Financial Conduct Authority  

Concerns raised over changes to FCA decision making

Concerns raised over changes to FCA decision making

The Financial Conduct Authority is proposing changes to its decision-making process to enable it to make faster and more effective decisions, but some have warned about the side effects of this. 

The FCA is consulting on moving some decision-making from its Regulatory Decisions Committee (RDC) to its authorisations, supervision and enforcement divisions.

This means it will take away responsibility at board level and redistribute it to senior members of FCA staff close to the matters.

It said the changes will help improve how it tackles firms and individuals who do not meet the required standards and allow it to move more quickly to stop and prevent harm faster.

And while many have welcomed the proposals some are more sceptical of what they would allow the regulator to do.

Imogen Makin, head of financial services regulatory investigations at DWF, said: "We, and the firms and individuals we represent, would welcome swifter and more effective FCA action against scammers and unauthorised businesses on the regulatory perimeter, but these plans could be a recipe for the exercise of more arbitrary – and potentially excessive - power in relation to authorised firms struggling with compliance issues and individuals who merely made mistakes.

"Whilst the RDC is not a completely independent check on FCA powers, it does drive due process, which gives us a chance to make representations.”

Makin warned of situations where the regulator might take "unreasonably harsh, draconian action" which could have irreversible consequences for businesses and their senior managers. 

“Reference to giving 'greater responsibility for decisions to senior members of FCA staff' suggests this risk will only increase. The list of decisions that could be made by FCA staff is 'liberty and livelihood' stuff."

Likewise, Pippa Tasker, a financial services partner with law firm CMS, said: “The combination of Nikhil Rathi’s statement that he wants to build a more assertive regulator and ‘an organisation that tests its powers to the limit’, with the removal of the objective decision maker from the critical authorisation and permissions processes, could create a dangerous cocktail for firms.”

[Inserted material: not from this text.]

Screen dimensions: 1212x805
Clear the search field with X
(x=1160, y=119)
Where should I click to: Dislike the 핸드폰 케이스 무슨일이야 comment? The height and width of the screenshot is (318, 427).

The FCA is embarking on a transformation programme and has previously said it wants to be a more innovative, assertive and adaptive regulator.

In today's consultation the decisions it wants to hand to FCA staff included:

  • imposing a requirement on a firm or varying its permissions by limiting or removing certain types of business;
  • making a final decision in relation to a firm’s application for authorisation or an individual’s approval that has been challenged;
  • The decision to take action, after the action is challenged by the firm, in removing a firm’s permissions because a firm does not meet the FCA’s regulatory requirements;
  • the decision to start commencing civil and/or criminal proceedings.

Certain decisions will be retained by the RDC including in relation to contentious enforcement cases, where the FCA is proposing a disciplinary sanction or seeking to impose a prohibition order.

Emily Shepperd, executive director of authorisations at the FCA, said: “The proposed changes will allow us to be more efficient by making best use of the breadth of expertise across the FCA and by putting certain decisions back to the subject matter experts. 

“As a result of that there will be greater accountability in those areas. The changes will help to increase the speed and reduce the regulatory costs of dealing with firms and individuals that fail to meet the FCA standards.”